• EXERCISE TASK: Condense the paragraph of the cluster howto that begins "In the first step root servers are installed" into a short bulleted list that keeps its main facts.

• PAGE:
┄┄┄┄┄┄┄┄┄┄┄┄┄┄┄┄┄┄┄┄
This howto is for CentOS based clusters. You can try the setup in VirtualBox as well, although you will lack BMC and IB features.
The following terminology is used: client is a remote or virtual machine you want ot provision, host is your machine (laptop) from which you provision and control the clients.
In the first step root servers are installed. Later on, root servers are used for large-scale cluster installation. We will use Space Jockey to provision root servers. Space Jockey is a very simple bootp tool, it does not compare with Cobbler or Xcat. Its main purpose is to boot and install root servers from your laptop. For this primordial installation you need OS X, nginx and dnsmasq.
Download the gridhowto:
cd; git clone git://github.com/hornos/gridhowto.git
The following network topology is recommended. The BMC network can be on the same interface as system (eth0). The system network is used to boot and provision the cluster.
IF Network Address Range
bmc bmc 10.0.0.0/16
eth0 system 10.1.0.0/16
eth1 storage 10.2.0.0/16
eth2 mpi 10.3.0.0/16
ethX external ?
The network configuration is found in network.yml
. Each network interface can be a bond. On high-performance systems storage and mpi is InfiniBand or other high-speed network. If you have less than 4 interfaces use alias networks. Separate external network form the others.
You can make a virtual infrastructure in VirtualBox. Create the following virtual networks:
Network VBox Net IPv4 Addr Mask DHCP
system vboxnetN 10.1.1.254 16 off
storage vboxnetM 10.2.1.254 16 off
mpi intnet
external NAT/Bridged
Setup the virtual server to have 2TB of disk and 4 network cards as well as network boot enabled.
Install boot servers on the host:
brew install dnsmasq nginx
From now on all commands are relative to the space
directory:
cd $HOME/gridhowto/space
If you don't know which machine to boot you can check bootp requests from the root servers:
./jockey dump <INTERFACE>
where the last argument is the interface to listen on eg. vboxnet0.
┄┄┄┄┄┄┄┄┄┄┄┄┄┄┄┄┄┄┄┄
• DATA SECTION:
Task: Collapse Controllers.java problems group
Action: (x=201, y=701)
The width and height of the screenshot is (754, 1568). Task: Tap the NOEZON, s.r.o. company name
┄┄┄┄┄┄┄┄┄┄┄┄┄┄┄┄┄┄┄┄
• RESPONSE TO THIS EXERCISE:
- Root servers are installed first and later used for large-scale cluster installation.
- Space Jockey provisions the root servers. It is a very simple bootp tool that does not compare with Cobbler or Xcat.
- Its main purpose is to boot and install root servers from your laptop.
- This first installation needs OS X, nginx and dnsmasq.